I think you are misinformed about the actions of the RBI Governor. He has not been calling for a normal interest rate environment in the U.S. He did not urge Janet Yellen to increase the rates. On the contrary, in the Jackson Hole meeting on August 28 and 29 of last year, when he had the chance to express his opinion in the official capacity, he urged the Fed not to increase the rates and was widely applauded in the U.S. for this gesture. Note that he did this, citing volatility concerns, after we had had QE1, QE2 and QE3 and seven years of zero percent money. I referred to it in my article “You Can’t Just Invest On Hope” published on Seeking Alpha on September 11, 2015.

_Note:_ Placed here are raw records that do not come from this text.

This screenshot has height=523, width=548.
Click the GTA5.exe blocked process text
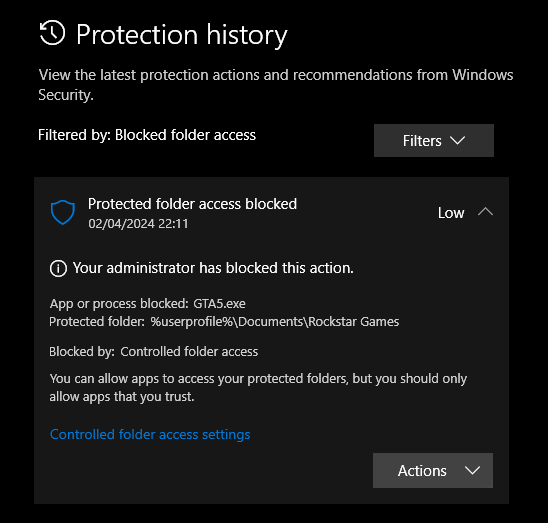tap(219, 304)
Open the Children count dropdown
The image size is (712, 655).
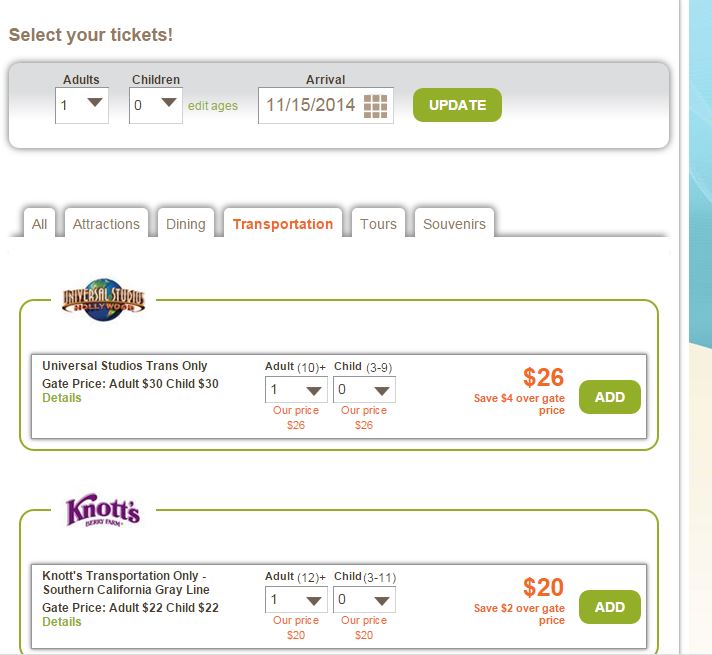tap(155, 104)
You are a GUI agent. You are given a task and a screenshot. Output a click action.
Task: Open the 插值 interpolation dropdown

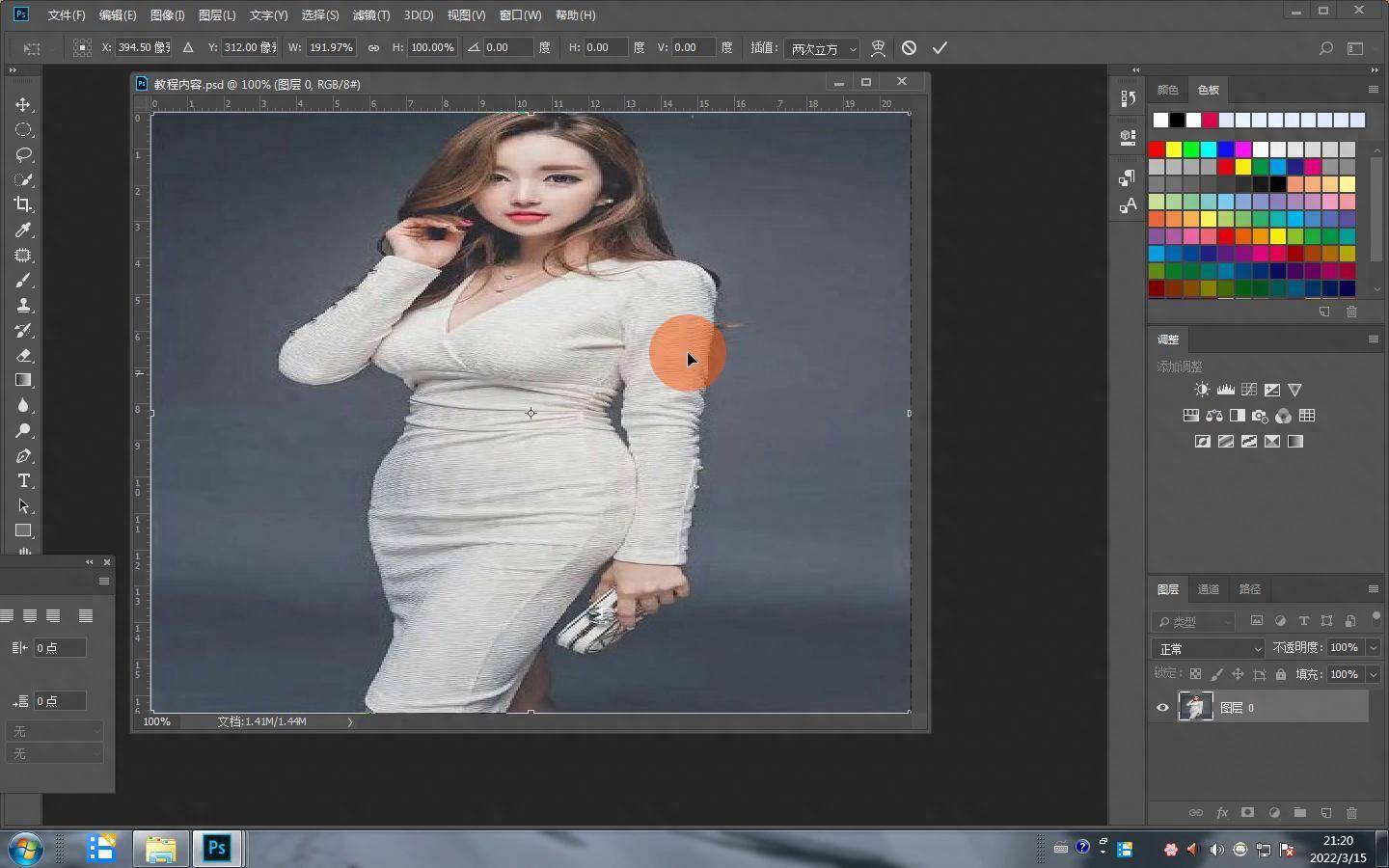[822, 48]
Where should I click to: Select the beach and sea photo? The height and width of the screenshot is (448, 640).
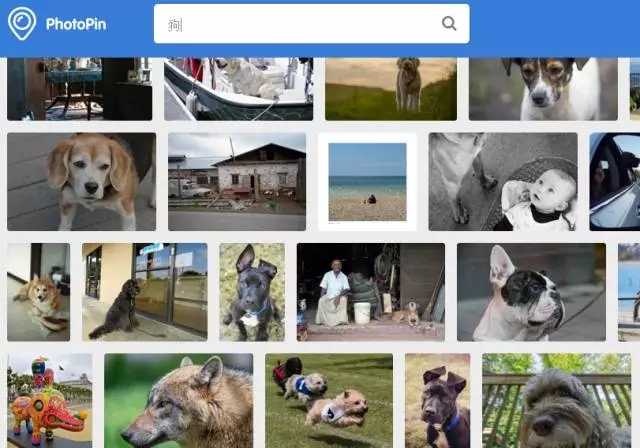pyautogui.click(x=367, y=181)
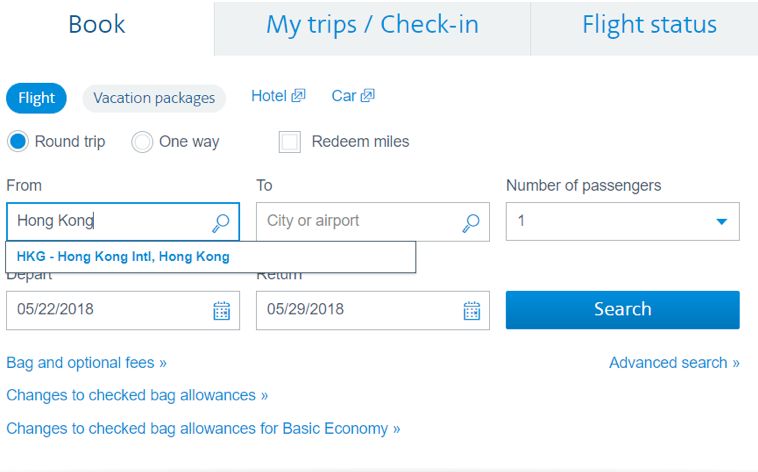
Task: Open the Depart date calendar icon
Action: 222,310
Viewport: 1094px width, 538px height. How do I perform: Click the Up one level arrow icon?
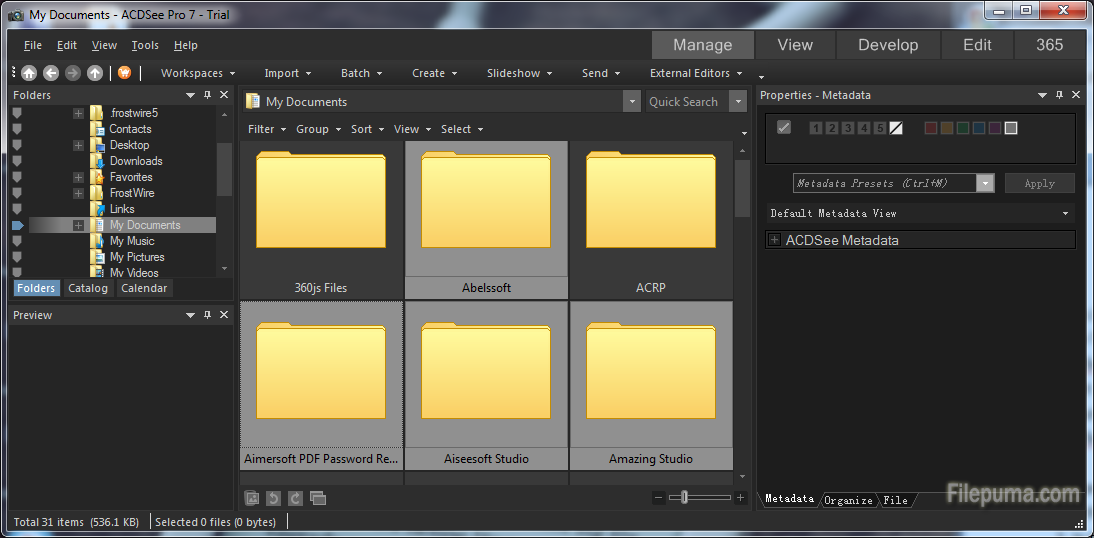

Even if he has changed his official stance since August of last year, it is naive, if not criminal, to expect the U.S. to follow a monetary policy that is favorable to India and then to base your own policy on that expectation. It is the definition of Fool’s Paradise. Just wait for QE4 or, as you pointed out, a default. I think QE4 is more likely.

By the way, Donald Trump came on television later that day and said that he did not mean that the U.S. will have to default. He dismissed it as a misinterpretation of his words and changed his position to “We don’t have to default. Because we can always print money”.

I am with you on the gold standard or any commodity based standard. Bitcoins don’t have any intrinsic value. They are good only as long as people accept them as money; not too different from a fiat currency.

On a similar note – If you give your permission, and Mr. Iyer (copied on the email) agrees, this email discussion can be published on PGurus as a follow-up to the article.

Regards,
Shubhendu Pathak


Sanjeev Sabhlok’s Agreement and Clarification

Thanks, Shubendu

I think we are both on the same page on the fundamental issues.

The few observations I make below are merely clarificatory, and do not change the basic arguments:

  1. In January this year Raghuram Rajan seems to have reversed his mid-2015 position. He is probably conflicted between the general principles of economics and India’s immediate interests. While he may theoretically want a low interest environment to end, he probably doesn’t want the short-term adverse effects on India’s adjustment to higher US interest rates.

    This is why I oppose central banking and believe we must shift incrementally to free banking. Swarna Bharat Party’s policy is clear on that. Why should the future of the world depend on the personal understandings of a few persons? A market – based on the demand and supply of billions of people – is best placed to determine all prices, including interest rates. All we need are incentives to keep banking frauds in check (e.g. http://www.sabhlokcity.com/2016/06/the-real-reason-why-banks-behave-badly/).

  2. Yes, – assuming that RBI will continue under the socialist BJP government – India should dispose of its USD holdings. Gold is best. Re: Bitcoin, I understand Peter Schiff’s arguments and the point you make, but Bitcoin is now reasonably well-established, and its supply is limited. A bit of diversification into Bitcoin may well be prudent.

  3. Trump’s comments: It is hard to keep up with what he says. However, unless the US ensures a zero interest environment to eternity (QE4, etc.), there are only two options for the US as creditor: inflate the USD or default. If Trump won’t default, he will inflate. I think he is going to be a circuit-breaker and doubt he will continue with QE. Low interest madness can’t go on forever. Further increasing debt can’t be good for the US.

By all means publish these comments anywhere you wish.

Regards

Shubhendu Pathak’s Comment on The First Point In Sanjeev’s Last Email

Sanjeev,

The January article (above) does not indicate the official position of Raghuram Rajan. It looks like he did something economists all over the world are known for doing whenever there is a turmoil; he became Captain Hindsight. This article was published following the January drop. I follow central bankers closely, and on various platforms, where Raghuram Rajan has spoken in his official capacity, repeat: official capacity, he has repeatedly confirmed his belief that the U.S. economy is on the path to a healthy recovery. You can’t have your cake and eat it too.